In 2006, the Supreme Court was divided in Rapanos v. United States, with justices split 4-1-4 over how to define the scope of the Clean Water Act's protections. That particular suit was brought by a developer who wanted to build a mall on top of a wetland in central Michigan. The definition of WOTUS has been up in the air ever since and has often become fodder for additional lawsuits and political partisanship.

The Sacketts’ attorney, Damien Schiff, claimed that his clients' property should not be subject to federal protections, arguing factually that its waters do not directly empty into a larger body of water. However, Justice Ketanji Brown Jackson, who has officially replaced Justice Stephen Breyer and is the court's newest addition, emphasized that such reasoning does not align with Congress' goal of protecting "traditional navigable waters." Justice Jackson pointed out that navigable waters may be substantially impacted by wetlands even if those wetlands are not visibly connected to the larger water source.
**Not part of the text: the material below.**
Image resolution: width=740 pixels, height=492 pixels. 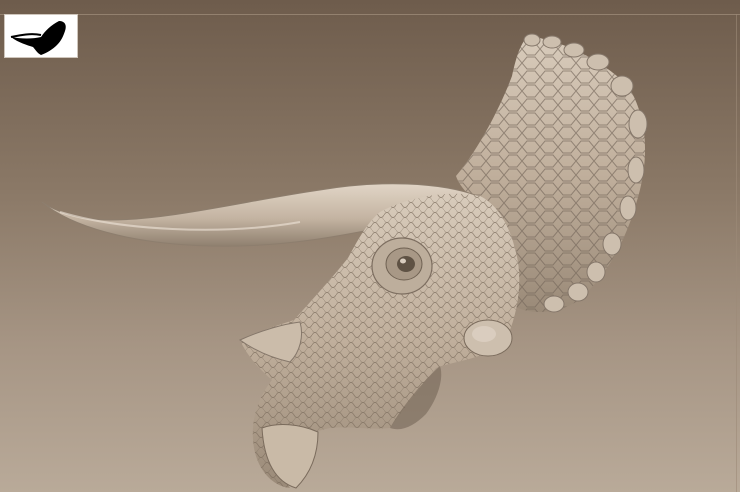 What do you see at coordinates (38, 38) in the screenshot?
I see `silhouette-thumbnail-icon` at bounding box center [38, 38].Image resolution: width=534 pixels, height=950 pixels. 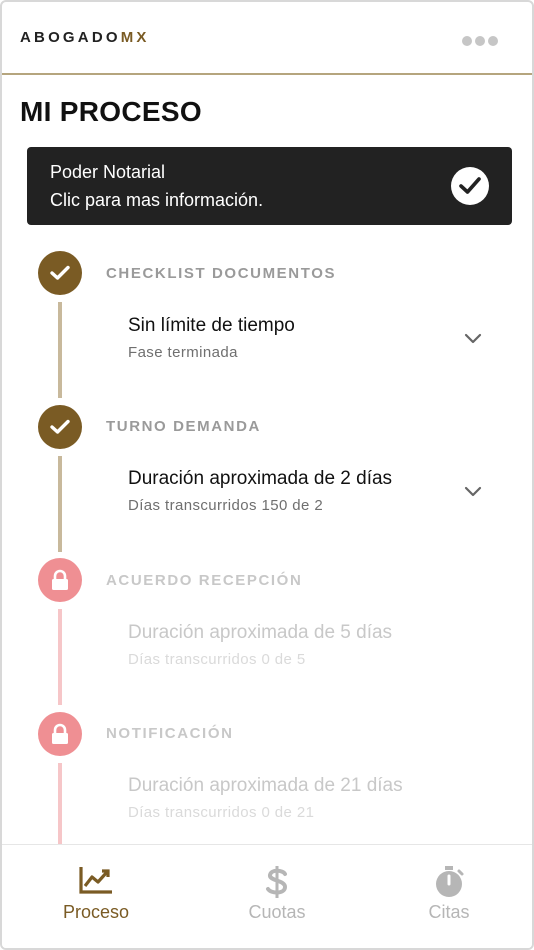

In an unexpected twist, some of the court's conservative justices also appeared skeptical of Schiff’s argument. For instance, Justice Brett Kavanaugh asked Schiff why seven different presidential administrations had not agreed with his proposed definition of WOTUS.

The Supreme Court, with its new conservative supermajority, has faced criticism from environmentalists for agreeing to hear the Sackett's case before the EPA publishes its official definition of WOTUS, which the Biden administration set out last year to revise when it recognized the challenge associated with the Clean Water Act's vague language, and the likelihood that other legal suits would arise in the future.

The court will not issue its final decision on the case until next year.